Mahavishnu lying on the Causal Ocean

All beings are born and, in time, all die. According to the Vaishnava tradition, all beings are then born again. The idea of reincarnation – the cyclical round of births and deaths that are experienced but not remembered - and the closely related concept of karma ("for every action there is a corresponding reaction") have been an integral part of Indian culture since time immemorial. Indeed, one of the most ancient Vedic texts, the Shatapatha Brahmana (, states, "Whoever knows the truth conquers recurring death and attains a full life." The exact words – punar mrityu ("recurring death") – traditionally refer to reincarnation, for, according to the original Sanskrit, they indicate being born, dying, and being born again (only to die again). The Vaishnava understanding of reincarnation and its related concepts can be summarized in the following three priciples:

1. Each living entity is a soul within a material body. Vedic texts are precise regarding the soul within the body: "When the upper point of a hair is divided into one hundred parts, and each part is further divided into one hundred parts, each such part is the dimension of the spirit soul." (Shvetashvatara Upanishad 5.9) Accordingly, the tradition
teaches that the universe contains innumerable particles of spiritual atoms – souls – measured as one ten-thousandth of the upper portion of a hair. Knowledge of the soul's dimensions is augmented by information regarding the position of the soul in the body: "The soul is atomic in size and can be perceived by perfect intelligence. It is situated within the heart and spreads its influence all over the body of the embodied living entities. When the soul is purified from the contamination of the five kinds of material air (prana, apana, vyana, samana, and udana), its spiritual influence is exhibited. (Mundaka Upanishad 3.1.9) The soul is thus caught in the body, and from the moment of its birth falsely identifies with the body. In one an individual passes through many different bodies - baby, child, youth, adult, and so on - but remains the same person. The soul does not change; it is the body that changes. The Bhagavad-gita (2.13) states: "As the embodied soul continuously passes, in this body, from boyhood to youth to old age, so at death the same soul passes into another body."

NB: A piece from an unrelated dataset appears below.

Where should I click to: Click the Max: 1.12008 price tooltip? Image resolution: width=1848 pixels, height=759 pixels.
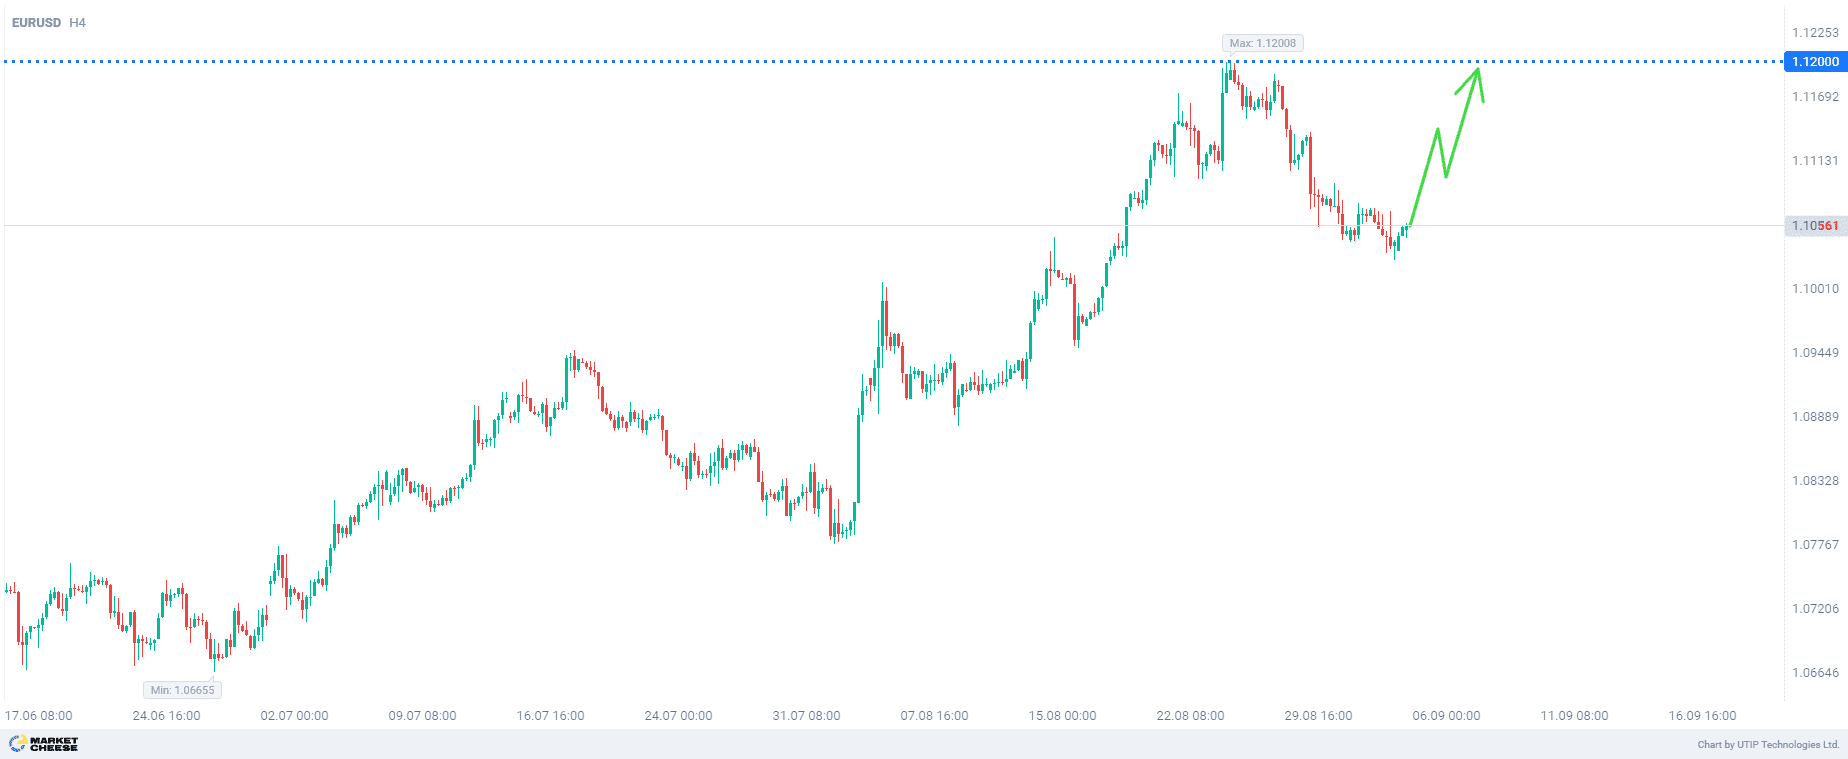pyautogui.click(x=1262, y=43)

2. Actions performed in this body determine the next body. Vaishnava texts assert that the soul's transmigration from body to body does not take place in a random way. The soul's journey is instigated by subtle desires and facilitated by karma, or prior actions, wether earlier in this life or in previous existences. It is for this reason that the various species are created - each type of body is equipped with a particular sensual forte. Individuals inhabit bodies according to their tastes and desires. For example, for a human being inclined to sluggishness and sleep the body of a bear (who sleeps for months at a time) may be more appropriate.

3. The soul can escape rebirth by developing consciousness of God. Krishna says in the Bhagavad-gita (8.15), "After attaining Me, the great souls, who are yogis in devotion, are never born again...." Thus, the Vaishnava tradition teaches that the process of bhakti-yoga (devotional yoga) can free one from the cycle of birth and death.

As stated in the Brahma-samhita (5.59), "The highest devotion is attained by constant endeavor for self-realization with the help of scriptural evidence, theistic conduct, and perseverance in practice."

A.L. Herman, professor of philosophy at the University of Wisconsin-Stevens Point, explains the importance of bhakti-yoga in the following manner:

"Bhakti-yoga, 'the way of Adoration,' offers a way out of the problem of reincarnationby showing the path of selfless devotion to God. In other words, Bhakti-yoga...produces actions without karmic residues as the Bhakta (devotee) dedicates his actions and their consequences to an adored God; as a result, the karma generated by the act becomes God's and not the bhakta's. The conclusion is that the problem of suffering is solved once again, as the cause of dukha, desire, is crushed in the surrendering to God of all the fruits of one's labors. And, once again, the way to heaven is open."

Krishna states, "From the highest planet in the material world down to the lowest, all are places of misery, wherein repeated birth and death take place. But one who attains to My abode...never takes birth again." (Bhagavad-gita 8.16)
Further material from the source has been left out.